UNTERSUCHTER TEXT
· · · · ·

Während der Belagerung von Paris 1870/71 war er Adjunkt der Mairie des ersten Arrondissements und wurde als Mitglied der radikalen Partei im März 1871 zum Mitglied der Pariser Kommune gewählt, nahm aber die Wahl nicht an. Durch eine Nachwahl gelangte er im Oktober 1872 in die Nationalversammlung, wo er sich dem Republikanischen Verein anschloß, und ist seit 1876 Mitglied der Deputiertenkammer. Unter Marcère war er 1879 kurze Zeit Unterstaatssekretär im Ministerium des Innern. Als Gambettist erhielt er 21. Febr. 1883 von Ferry in dessen neuem Kabinett das Ackerbauministerium übertragen, das er bis zu Ferrys Sturz (30. März 1885) verwaltete.

· · · · ·

VORLIEGENDE EINTRÄGE
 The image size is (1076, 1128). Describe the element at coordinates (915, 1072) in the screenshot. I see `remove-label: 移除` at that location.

· · · · ·

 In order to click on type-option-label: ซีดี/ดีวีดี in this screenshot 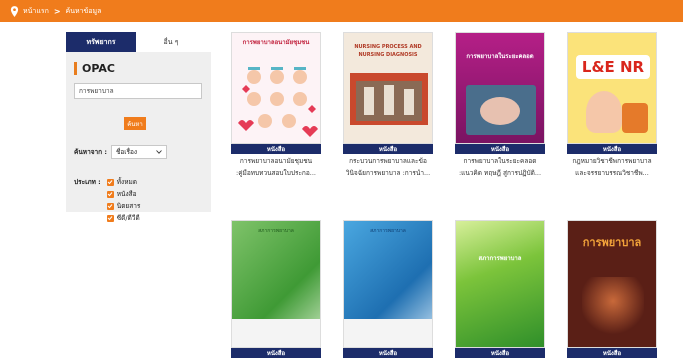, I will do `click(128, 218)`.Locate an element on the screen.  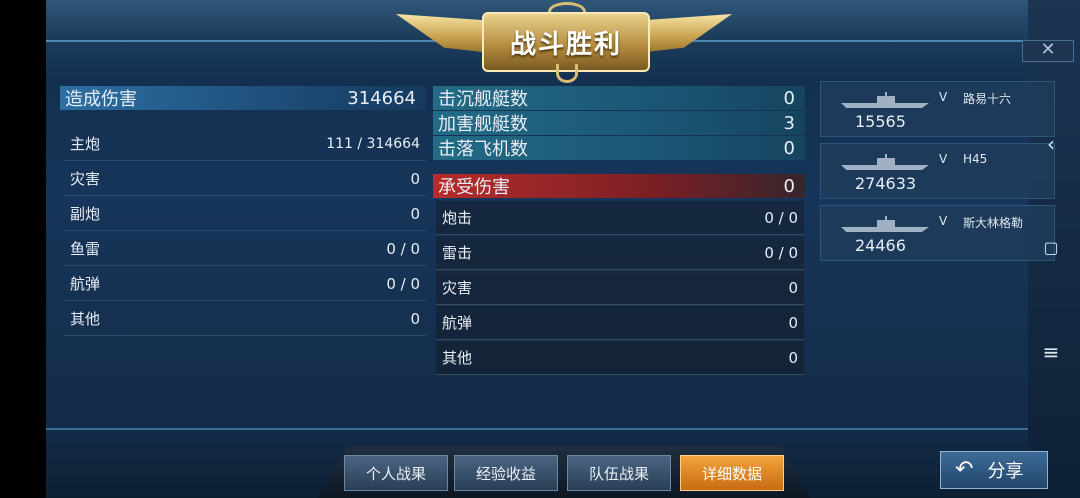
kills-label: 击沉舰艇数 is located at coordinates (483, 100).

· · · · ·

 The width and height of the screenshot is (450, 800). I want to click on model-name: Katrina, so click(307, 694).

· · · · ·

AUFGABENZIEL
Geben Sie den untersuchten Text vollständig und zeichengetreu wieder. Die Einträge stammen aus einer anderen Quelle als der Text.

ANTWORTBEREICH
Während der Belagerung von Paris 1870/71 war er Adjunkt der Mairie des ersten Arrondissements und wurde als Mitglied der radikalen Partei im März 1871 zum Mitglied der Pariser Kommune gewählt, nahm aber die Wahl nicht an. Durch eine Nachwahl gelangte er im Oktober 1872 in die Nationalversammlung, wo er sich dem Republikanischen Verein anschloß, und ist seit 1876 Mitglied der Deputiertenkammer. Unter Marcère war er 1879 kurze Zeit Unterstaatssekretär im Ministerium des Innern. Als Gambettist erhielt er 21. Febr. 1883 von Ferry in dessen neuem Kabinett das Ackerbauministerium übertragen, das er bis zu Ferrys Sturz (30. März 1885) verwaltete.